L172 Why was the LV_n formula chosen for normalization instead of something more standard such as mean 0, standard deviation 1 normalization? This normalization scheme seems to have the same problems (susceptibility to outliers) but not many of the theoretical benefits.
L181-186 Given that S_c (Concordance Score) seems to be important for the overall message of the paper (main evaluation metric), it may be worthwhile to explain the metric fully in this paper as well.
- The majority of the results section actually describes the method (ie. the various methods used for preprocessing the data and the various "loops" involved in the overall algorithm). It would be better to restructure the paper such that the methods section contains these components.

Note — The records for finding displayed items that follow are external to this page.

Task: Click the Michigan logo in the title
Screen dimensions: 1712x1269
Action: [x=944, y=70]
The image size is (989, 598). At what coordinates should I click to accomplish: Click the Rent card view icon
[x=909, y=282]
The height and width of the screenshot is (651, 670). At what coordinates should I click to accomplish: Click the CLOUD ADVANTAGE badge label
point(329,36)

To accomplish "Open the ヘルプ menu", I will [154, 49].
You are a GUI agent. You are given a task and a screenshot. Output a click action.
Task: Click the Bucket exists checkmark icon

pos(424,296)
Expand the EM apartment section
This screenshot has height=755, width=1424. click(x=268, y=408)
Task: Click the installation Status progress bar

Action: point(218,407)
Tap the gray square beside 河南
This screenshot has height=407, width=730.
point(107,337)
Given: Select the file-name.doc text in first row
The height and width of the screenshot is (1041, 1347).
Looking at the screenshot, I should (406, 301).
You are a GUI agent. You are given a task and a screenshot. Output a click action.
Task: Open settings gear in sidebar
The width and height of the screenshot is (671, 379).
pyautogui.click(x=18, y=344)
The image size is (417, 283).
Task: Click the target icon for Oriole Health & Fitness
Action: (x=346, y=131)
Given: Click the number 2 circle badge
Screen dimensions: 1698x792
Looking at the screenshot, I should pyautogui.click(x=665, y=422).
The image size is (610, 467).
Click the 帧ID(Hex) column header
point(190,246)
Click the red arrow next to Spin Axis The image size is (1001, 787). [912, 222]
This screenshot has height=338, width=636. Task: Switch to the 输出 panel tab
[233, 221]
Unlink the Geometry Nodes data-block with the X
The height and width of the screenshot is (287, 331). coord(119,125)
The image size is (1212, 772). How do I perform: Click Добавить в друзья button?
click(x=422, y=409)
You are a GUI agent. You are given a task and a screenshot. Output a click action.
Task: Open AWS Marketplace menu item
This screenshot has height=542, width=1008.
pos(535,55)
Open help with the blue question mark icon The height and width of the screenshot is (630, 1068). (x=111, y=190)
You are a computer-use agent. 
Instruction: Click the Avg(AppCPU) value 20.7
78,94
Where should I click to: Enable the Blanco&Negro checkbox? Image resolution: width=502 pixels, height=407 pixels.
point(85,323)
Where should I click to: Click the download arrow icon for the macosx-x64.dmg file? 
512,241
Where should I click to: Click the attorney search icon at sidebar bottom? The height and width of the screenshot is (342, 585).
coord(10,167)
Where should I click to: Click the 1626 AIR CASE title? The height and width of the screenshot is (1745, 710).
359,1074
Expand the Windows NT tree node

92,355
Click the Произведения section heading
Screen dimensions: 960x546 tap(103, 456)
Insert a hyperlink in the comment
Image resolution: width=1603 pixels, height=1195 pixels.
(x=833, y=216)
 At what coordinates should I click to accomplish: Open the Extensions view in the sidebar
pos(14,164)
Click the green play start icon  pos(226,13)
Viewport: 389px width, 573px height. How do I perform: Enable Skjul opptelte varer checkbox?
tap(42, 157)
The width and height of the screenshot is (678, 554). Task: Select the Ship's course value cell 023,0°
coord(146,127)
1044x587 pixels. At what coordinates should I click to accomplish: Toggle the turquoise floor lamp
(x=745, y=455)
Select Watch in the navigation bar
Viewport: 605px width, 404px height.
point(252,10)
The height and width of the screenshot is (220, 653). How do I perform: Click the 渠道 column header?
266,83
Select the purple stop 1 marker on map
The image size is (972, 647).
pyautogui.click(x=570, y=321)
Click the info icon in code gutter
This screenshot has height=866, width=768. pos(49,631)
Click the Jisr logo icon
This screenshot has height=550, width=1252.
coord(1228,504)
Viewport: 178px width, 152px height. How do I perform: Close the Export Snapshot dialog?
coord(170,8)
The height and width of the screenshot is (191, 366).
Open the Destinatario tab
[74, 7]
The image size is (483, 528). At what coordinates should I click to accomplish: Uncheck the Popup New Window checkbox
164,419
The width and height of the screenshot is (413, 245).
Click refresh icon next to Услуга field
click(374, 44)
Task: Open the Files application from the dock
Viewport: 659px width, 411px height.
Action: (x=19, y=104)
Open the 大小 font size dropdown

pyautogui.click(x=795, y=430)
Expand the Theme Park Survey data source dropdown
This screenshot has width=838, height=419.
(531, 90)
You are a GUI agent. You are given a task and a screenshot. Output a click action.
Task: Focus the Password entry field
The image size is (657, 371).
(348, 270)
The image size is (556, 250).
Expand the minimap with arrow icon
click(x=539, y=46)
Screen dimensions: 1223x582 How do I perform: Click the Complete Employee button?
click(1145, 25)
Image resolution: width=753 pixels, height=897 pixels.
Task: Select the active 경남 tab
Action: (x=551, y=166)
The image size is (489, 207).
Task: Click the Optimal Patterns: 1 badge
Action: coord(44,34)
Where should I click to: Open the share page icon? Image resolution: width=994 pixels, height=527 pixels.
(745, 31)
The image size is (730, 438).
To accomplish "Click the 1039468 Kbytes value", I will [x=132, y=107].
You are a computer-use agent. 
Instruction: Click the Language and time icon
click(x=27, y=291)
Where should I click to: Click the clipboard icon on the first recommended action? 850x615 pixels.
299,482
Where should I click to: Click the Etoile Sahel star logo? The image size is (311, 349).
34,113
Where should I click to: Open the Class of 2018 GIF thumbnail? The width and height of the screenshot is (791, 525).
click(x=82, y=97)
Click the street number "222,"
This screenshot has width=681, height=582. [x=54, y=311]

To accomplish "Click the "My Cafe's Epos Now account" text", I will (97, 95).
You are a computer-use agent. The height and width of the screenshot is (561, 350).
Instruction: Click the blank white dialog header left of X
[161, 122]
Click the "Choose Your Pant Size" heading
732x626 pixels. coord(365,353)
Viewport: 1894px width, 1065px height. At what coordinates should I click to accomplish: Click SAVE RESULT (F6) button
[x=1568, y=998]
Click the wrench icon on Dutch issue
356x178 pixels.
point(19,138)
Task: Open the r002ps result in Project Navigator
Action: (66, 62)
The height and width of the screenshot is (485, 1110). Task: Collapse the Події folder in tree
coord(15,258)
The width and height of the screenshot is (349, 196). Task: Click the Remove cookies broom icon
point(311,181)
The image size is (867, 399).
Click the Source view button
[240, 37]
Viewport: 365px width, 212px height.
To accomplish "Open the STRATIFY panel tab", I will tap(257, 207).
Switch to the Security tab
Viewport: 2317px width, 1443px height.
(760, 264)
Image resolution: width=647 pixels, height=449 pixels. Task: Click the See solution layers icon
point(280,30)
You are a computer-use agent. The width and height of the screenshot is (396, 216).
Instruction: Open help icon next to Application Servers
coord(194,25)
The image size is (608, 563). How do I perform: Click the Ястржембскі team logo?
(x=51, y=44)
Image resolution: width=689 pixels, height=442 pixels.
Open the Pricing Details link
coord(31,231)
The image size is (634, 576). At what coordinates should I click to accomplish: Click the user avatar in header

- The most important missing element of the methods is an explanation of the process for developing the algorithm along with information on how the problem of overfitting is addressed. Was the algorithm developed without looking at any of the data? If data was involved in the development of the algorithm, is this data separate from the data that is being used to validate the algorithm? This information is critical and should be presented in the methods, not in the discussion.

Validity of the findings

Results:
- It would be helpful to understand how the developed algorithm compares to a simple baseline (e.g. a mutinomial logistic regression that uses the time series as features and predicts one of the three classes, or one of many change point analysis algorithms)
- The results for the method are positive, however, given that the authors were not blinded to the validation dataset when developing the heuristics for the algorithm, the external validity of the algorithm cannot be established. The authors claim that the effect of using the same data for development and validation is minor, but there is no evidence to support that claim.